[Collected data entries]
════════════════

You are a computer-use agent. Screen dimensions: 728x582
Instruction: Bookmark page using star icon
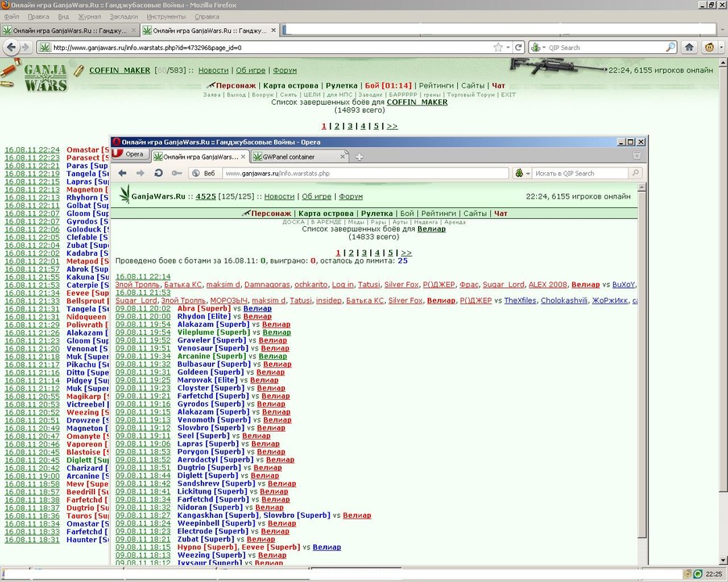[498, 48]

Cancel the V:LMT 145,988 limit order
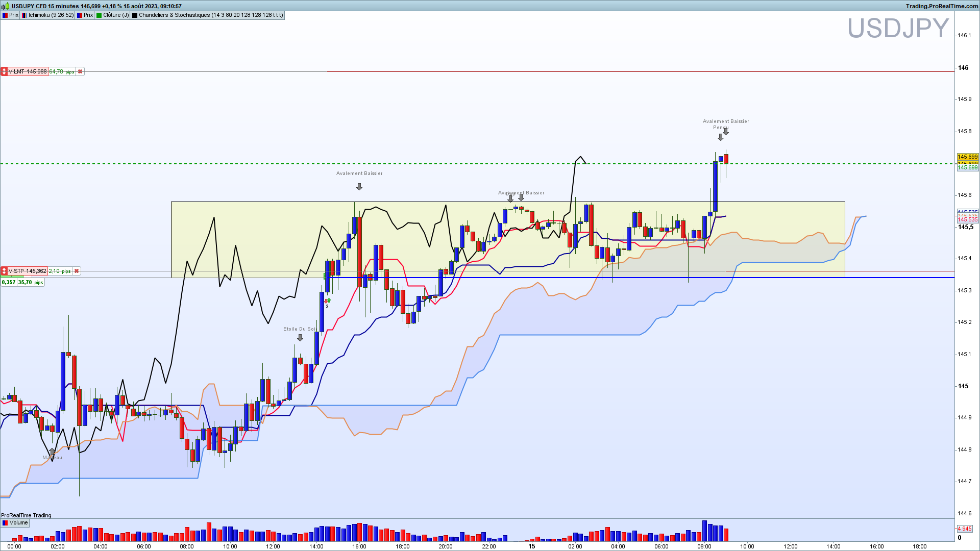80,72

════════════════

Give back the lines from the one containing "Instruction: Bookmark page using star icon" through the last line of the records above exactly as they appear, both included, and no pictures.

Instruction: Bookmark page using star icon
[498, 48]

Cancel the V:LMT 145,988 limit order
80,72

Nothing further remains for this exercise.